The venerable insurer has decided to carve out its UK business from the rest of the group, which is focussed on Asia, America and Africa.

The fast growing economies in those regions are the fuel that will drive a £40bn business that will soon be trading under the name Prudential PLC.

Another outfit, worth about £10bn and bearing the name M&G Prudential, will hold the rump UK operations. Shareholders will get paper in both after the deed is done.

It isn’t all that hard to guess which set will be more highly rated and sought after by the market.

In truth something like this has been on the cards for some time. Analysts have long questioned whether the racy exciting bits of the business, operating in relatively lightly regulated markets, wouldn’t be better off being given their heads as opposed to being shackled to a UK business that cramps their style.

People here worry a lot about things like solvency and keeping capital to hand should things get shaky, as has happened before. The European rules on that sort of thing are tough. The UK rules are likely to remain so even after its sulky departure from the bloc.

Elsewhere they take a more relaxed view. Only time will tell if they’re wise to, but the new Pru PLC will be able to take advantage while still staying in London through dickering with its corporate structure.

To give M&G Prudential a bit more flexibility when it’s a standalone UK business, and to allow it to operate with less of that capital, a big annuity book has been sold off.

It’ll need a new board, and John Foley, who currently leads the business, will get to be a FTSE 100 CEO when the demerger has been done. That ought to be nice for his bank balance even if the real action is being kept by Mike Wells, Pru’s current generalissimo who gets Prudential PLC to play with.

Does he still believe in Britain? Of course! We’re staying in London aren’t we? There are lots of good things here. This is just about giving investors a choice of two lovely businesses in which to invest. And isn’t that a good thing? Choice?

London has a deep pool of capital, it’s true, and lots of the sort of expertise giant supertanker companies like to have on call. So there’s a certain logic to keeping the HQ of Pru PLC in a time zone that sits in the middle of Asia and the US.

But would anyone be all that surprised to see this business heading to Hong Kong in its near future? Would anyone really blame it?

[Short exercise 1]
Answer these questions using the text on the Prudential split:
(a) Under what name will the roughly £40bn business soon be trading?
(b) About how much is M&G Prudential worth?
(c) What has been sold off to give M&G Prudential more flexibility?

[Data supplied]
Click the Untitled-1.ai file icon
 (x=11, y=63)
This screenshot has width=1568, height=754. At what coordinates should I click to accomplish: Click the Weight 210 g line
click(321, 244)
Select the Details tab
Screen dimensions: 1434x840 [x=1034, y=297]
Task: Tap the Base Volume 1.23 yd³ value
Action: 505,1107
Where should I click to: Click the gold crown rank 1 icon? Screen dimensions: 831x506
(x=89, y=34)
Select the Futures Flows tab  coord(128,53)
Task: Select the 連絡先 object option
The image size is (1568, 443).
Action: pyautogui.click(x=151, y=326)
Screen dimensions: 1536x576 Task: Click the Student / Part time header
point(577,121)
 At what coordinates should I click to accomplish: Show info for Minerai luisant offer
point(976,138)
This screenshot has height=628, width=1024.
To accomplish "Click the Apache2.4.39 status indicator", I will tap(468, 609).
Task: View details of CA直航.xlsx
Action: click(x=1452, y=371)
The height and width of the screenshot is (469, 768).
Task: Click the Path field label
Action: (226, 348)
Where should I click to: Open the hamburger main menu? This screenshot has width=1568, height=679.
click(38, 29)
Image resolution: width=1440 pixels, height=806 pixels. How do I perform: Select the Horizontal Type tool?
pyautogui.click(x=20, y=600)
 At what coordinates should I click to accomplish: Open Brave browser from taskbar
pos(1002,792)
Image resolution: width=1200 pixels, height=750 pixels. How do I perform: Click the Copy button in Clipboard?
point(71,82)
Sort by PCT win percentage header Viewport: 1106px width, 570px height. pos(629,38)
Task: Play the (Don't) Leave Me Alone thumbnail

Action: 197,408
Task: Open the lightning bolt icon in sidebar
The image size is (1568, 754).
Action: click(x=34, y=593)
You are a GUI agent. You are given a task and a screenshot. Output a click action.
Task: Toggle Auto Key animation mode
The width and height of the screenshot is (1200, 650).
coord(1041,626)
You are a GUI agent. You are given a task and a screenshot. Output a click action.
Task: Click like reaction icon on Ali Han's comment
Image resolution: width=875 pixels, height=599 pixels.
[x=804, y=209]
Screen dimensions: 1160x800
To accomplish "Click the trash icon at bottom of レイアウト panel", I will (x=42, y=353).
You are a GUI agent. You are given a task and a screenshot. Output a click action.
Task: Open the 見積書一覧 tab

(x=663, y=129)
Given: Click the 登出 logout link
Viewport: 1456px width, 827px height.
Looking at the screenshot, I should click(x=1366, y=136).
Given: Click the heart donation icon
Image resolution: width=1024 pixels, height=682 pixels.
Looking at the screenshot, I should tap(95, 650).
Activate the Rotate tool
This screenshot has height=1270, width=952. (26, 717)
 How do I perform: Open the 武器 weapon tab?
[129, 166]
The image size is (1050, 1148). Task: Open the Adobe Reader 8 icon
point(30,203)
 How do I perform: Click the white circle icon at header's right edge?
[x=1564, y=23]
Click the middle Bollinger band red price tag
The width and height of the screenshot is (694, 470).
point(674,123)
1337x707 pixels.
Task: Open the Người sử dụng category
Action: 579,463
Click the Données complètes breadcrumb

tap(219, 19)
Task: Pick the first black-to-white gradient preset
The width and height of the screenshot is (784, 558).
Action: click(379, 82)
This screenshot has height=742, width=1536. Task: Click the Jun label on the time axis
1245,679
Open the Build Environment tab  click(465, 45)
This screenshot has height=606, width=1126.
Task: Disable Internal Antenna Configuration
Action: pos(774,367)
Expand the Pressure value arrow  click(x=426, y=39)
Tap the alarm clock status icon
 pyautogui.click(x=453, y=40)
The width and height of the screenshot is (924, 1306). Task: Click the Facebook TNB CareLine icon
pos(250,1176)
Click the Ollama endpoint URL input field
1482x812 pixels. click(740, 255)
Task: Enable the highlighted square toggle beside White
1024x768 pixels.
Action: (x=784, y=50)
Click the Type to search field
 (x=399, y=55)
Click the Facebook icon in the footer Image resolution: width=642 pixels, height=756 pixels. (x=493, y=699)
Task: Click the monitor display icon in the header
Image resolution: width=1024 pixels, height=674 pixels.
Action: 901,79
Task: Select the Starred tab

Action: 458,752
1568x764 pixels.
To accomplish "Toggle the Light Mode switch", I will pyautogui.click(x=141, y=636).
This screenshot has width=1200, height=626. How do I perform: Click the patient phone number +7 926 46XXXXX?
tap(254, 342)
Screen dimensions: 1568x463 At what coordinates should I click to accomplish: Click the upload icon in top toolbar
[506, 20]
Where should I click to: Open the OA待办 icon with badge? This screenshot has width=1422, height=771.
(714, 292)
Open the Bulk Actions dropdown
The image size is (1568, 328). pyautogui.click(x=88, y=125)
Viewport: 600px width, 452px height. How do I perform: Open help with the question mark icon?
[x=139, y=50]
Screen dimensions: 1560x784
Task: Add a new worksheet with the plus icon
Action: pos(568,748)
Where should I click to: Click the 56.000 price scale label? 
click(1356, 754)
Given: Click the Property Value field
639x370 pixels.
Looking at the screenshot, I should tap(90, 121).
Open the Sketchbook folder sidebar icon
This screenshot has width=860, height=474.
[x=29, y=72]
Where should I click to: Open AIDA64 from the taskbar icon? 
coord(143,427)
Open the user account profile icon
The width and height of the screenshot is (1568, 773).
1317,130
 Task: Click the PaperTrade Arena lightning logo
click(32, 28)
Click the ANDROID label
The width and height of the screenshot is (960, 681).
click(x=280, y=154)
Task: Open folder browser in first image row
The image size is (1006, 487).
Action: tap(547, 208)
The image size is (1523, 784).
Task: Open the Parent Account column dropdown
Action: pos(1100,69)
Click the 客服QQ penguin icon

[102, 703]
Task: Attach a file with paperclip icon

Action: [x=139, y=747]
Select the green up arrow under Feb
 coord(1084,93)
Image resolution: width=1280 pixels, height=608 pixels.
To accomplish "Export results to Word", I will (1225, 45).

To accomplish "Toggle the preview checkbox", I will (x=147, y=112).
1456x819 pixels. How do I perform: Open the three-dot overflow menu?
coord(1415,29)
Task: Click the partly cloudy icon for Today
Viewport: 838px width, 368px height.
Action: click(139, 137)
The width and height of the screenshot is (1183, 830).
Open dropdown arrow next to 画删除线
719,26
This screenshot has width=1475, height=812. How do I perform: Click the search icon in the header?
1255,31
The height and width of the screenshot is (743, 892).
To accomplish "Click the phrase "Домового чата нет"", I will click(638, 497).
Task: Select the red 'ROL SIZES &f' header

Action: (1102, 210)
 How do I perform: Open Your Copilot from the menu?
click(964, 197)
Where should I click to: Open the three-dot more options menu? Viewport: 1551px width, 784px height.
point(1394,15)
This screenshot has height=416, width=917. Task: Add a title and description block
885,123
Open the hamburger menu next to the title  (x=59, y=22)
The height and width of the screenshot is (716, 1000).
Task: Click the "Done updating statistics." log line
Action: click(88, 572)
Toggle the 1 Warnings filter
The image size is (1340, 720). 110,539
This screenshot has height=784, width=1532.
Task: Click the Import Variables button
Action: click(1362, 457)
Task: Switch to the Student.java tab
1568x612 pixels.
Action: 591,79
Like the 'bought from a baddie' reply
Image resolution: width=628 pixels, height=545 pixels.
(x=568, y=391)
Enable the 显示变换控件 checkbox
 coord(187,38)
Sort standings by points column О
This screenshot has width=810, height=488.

[Short exercise 2] Transcribe the entries from the first one through the line that contains "point(577,121)", both included.

[Worked solution 1]
(a) Prudential PLC
(b) About £10bn
(c) A big annuity book

[Worked solution 2]
Click the Untitled-1.ai file icon
 (x=11, y=63)
This screenshot has width=1568, height=754. At what coordinates should I click to accomplish: Click the Weight 210 g line
click(321, 244)
Select the Details tab
Screen dimensions: 1434x840 [x=1034, y=297]
Task: Tap the Base Volume 1.23 yd³ value
Action: 505,1107
Where should I click to: Click the gold crown rank 1 icon? Screen dimensions: 831x506
(x=89, y=34)
Select the Futures Flows tab  coord(128,53)
Task: Select the 連絡先 object option
The image size is (1568, 443).
Action: pyautogui.click(x=151, y=326)
Screen dimensions: 1536x576 Task: Click the Student / Part time header
point(577,121)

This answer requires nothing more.